Reproduce the lines starting with the one that contains "Locate an element" and continuing through the end of the stored dataset lines, leaving out the pictures.

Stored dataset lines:
= = = =

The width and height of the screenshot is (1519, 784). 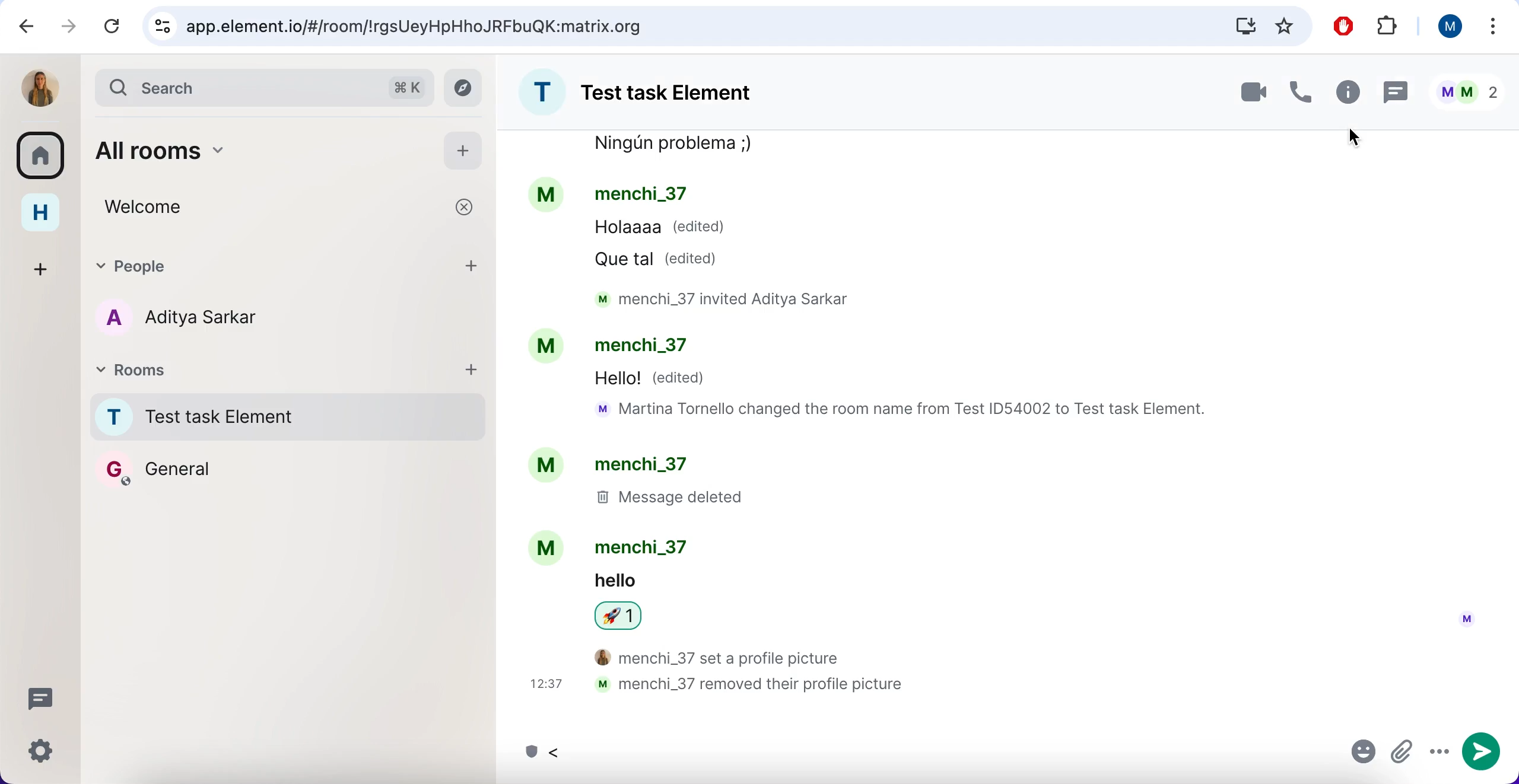 What do you see at coordinates (1389, 28) in the screenshot?
I see `extensions` at bounding box center [1389, 28].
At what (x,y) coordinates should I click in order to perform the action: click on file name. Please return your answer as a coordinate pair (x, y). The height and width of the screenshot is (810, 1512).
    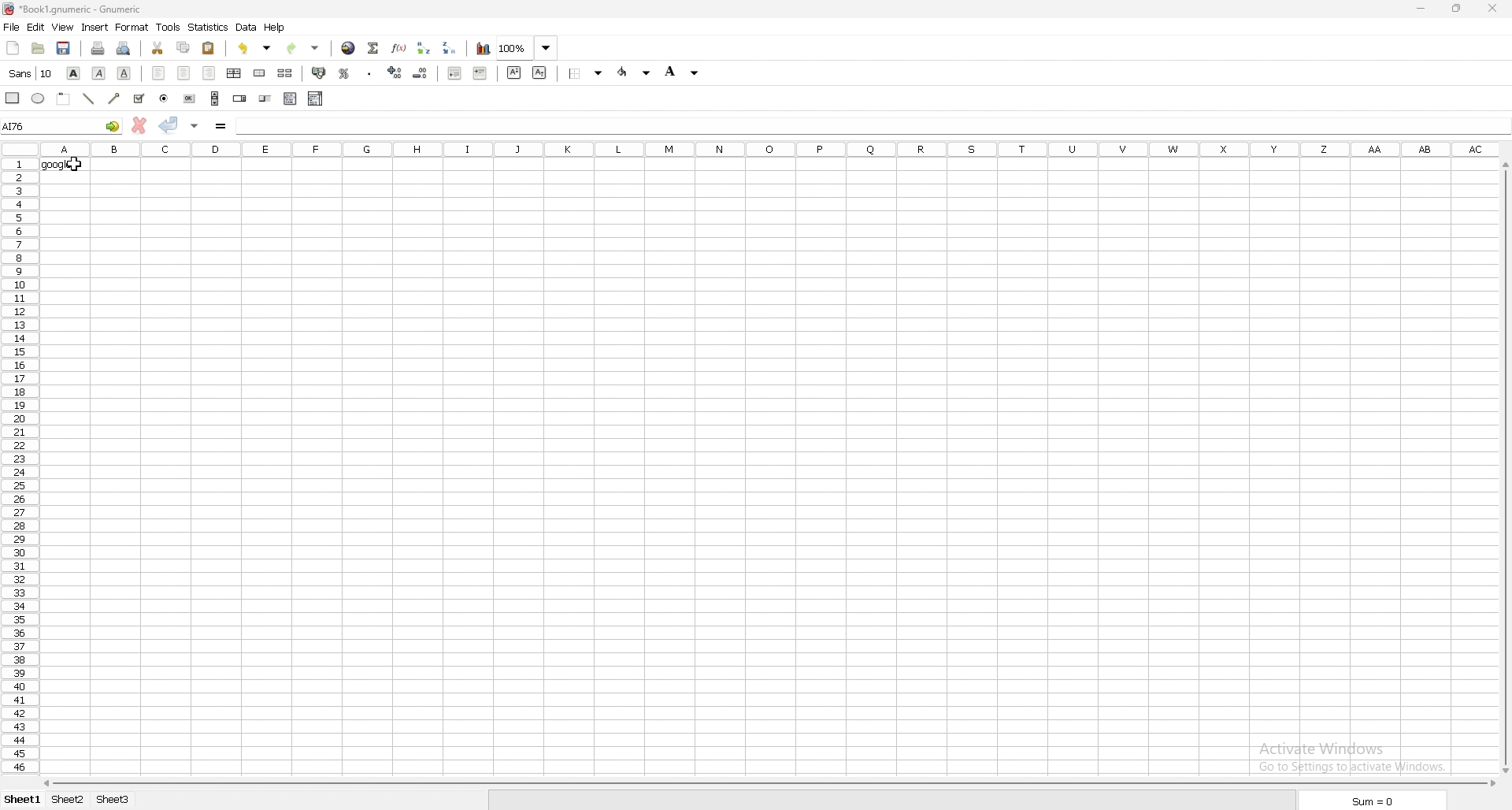
    Looking at the image, I should click on (127, 10).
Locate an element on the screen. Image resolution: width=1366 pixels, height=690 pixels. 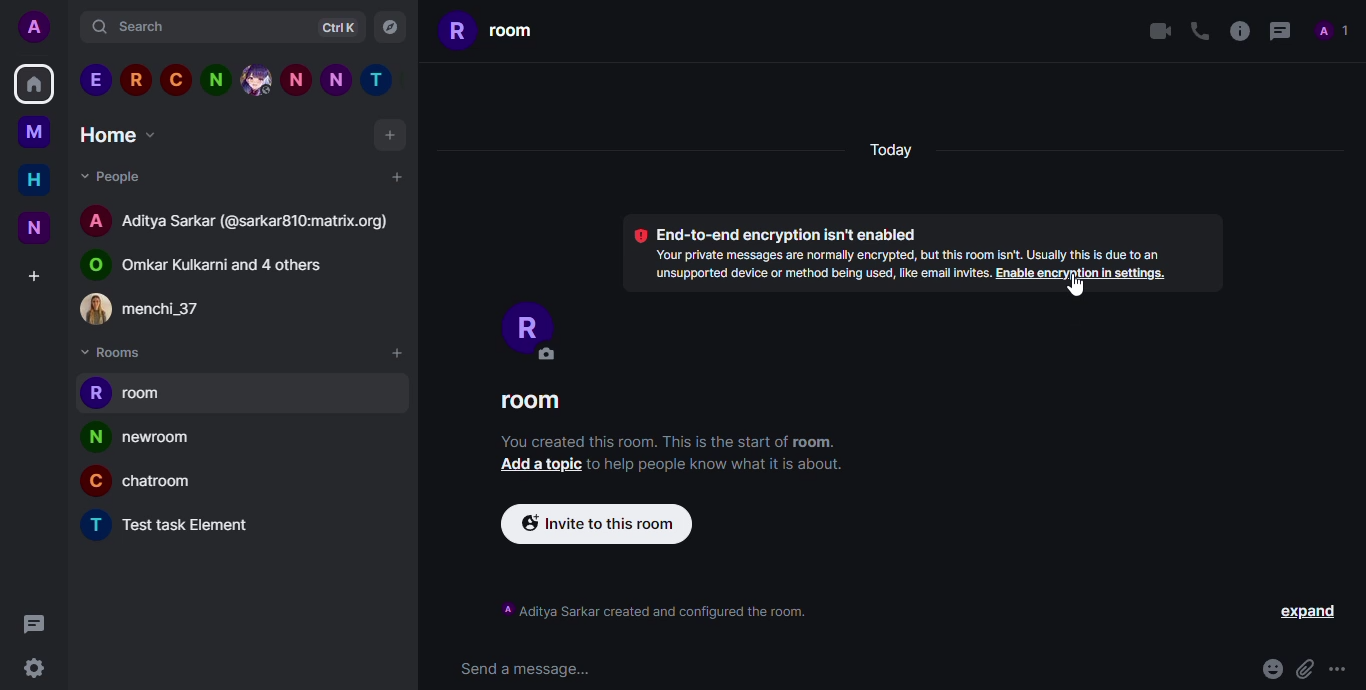
account is located at coordinates (39, 28).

= = = =

__Solution__
Locate an element on the screen. Image resolution: width=1366 pixels, height=690 pixels. 
account is located at coordinates (39, 28).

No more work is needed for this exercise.